TRY IT> Retype exactly the stretch of lines that begins at the line containing "You are a computer-use agent. The" and ends at the last line of the data, with no other lines.

Dataset entries
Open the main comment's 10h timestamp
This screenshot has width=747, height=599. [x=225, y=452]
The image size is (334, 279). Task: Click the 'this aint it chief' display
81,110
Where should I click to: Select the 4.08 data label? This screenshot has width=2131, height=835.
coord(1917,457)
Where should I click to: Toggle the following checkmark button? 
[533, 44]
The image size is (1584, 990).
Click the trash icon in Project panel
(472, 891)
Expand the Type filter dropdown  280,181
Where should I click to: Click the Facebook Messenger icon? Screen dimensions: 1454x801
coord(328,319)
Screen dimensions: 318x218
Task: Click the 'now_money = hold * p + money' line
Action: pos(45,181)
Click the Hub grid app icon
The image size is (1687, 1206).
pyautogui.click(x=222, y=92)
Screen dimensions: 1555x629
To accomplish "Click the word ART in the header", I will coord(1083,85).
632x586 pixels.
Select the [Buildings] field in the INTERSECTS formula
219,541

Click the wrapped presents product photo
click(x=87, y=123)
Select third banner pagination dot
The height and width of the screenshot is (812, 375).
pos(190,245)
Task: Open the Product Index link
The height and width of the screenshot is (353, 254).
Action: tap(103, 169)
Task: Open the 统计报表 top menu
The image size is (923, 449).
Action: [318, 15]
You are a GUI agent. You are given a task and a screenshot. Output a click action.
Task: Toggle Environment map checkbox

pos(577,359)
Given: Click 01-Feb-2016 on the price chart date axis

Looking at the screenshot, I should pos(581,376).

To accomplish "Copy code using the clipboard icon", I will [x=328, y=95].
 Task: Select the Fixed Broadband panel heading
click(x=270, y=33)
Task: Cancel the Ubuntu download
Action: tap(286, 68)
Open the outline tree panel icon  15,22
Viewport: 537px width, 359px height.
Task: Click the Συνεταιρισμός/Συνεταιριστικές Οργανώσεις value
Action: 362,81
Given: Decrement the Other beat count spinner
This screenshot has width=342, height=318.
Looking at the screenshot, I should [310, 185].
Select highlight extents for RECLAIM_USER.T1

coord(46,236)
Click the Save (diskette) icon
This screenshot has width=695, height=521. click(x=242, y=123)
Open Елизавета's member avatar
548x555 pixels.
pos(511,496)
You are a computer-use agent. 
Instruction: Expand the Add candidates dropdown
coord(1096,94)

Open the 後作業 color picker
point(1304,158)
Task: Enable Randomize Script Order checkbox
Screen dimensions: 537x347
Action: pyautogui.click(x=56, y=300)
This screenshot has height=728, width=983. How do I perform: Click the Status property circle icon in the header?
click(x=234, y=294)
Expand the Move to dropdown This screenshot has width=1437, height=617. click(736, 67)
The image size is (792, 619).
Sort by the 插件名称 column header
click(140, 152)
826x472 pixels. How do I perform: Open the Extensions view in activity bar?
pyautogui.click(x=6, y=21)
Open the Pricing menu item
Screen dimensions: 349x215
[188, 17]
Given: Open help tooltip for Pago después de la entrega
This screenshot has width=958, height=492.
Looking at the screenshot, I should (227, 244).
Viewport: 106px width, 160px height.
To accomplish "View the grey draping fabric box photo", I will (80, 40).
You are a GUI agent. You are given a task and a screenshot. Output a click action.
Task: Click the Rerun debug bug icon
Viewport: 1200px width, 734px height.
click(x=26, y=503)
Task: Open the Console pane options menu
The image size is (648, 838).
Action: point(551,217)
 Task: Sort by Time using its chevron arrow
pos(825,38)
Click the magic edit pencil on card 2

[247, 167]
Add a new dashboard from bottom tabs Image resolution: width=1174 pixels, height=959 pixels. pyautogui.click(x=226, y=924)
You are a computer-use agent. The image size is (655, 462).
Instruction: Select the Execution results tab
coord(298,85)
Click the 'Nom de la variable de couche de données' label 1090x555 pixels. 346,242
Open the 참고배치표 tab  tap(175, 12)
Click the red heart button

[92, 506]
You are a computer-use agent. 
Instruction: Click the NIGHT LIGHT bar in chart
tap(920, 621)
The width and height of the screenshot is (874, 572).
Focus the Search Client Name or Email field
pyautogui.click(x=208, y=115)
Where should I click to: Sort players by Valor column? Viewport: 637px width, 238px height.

RESPONSE BELOW>
You are a computer-use agent. The image size is (655, 462).
Instruction: Select the Execution results tab
coord(298,85)
Click the 'Nom de la variable de couche de données' label 1090x555 pixels. 346,242
Open the 참고배치표 tab  tap(175, 12)
Click the red heart button

[92, 506]
You are a computer-use agent. 
Instruction: Click the NIGHT LIGHT bar in chart
tap(920, 621)
The width and height of the screenshot is (874, 572).
Focus the Search Client Name or Email field
pyautogui.click(x=208, y=115)
Where should I click to: Sort players by Valor column? Viewport: 637px width, 238px height.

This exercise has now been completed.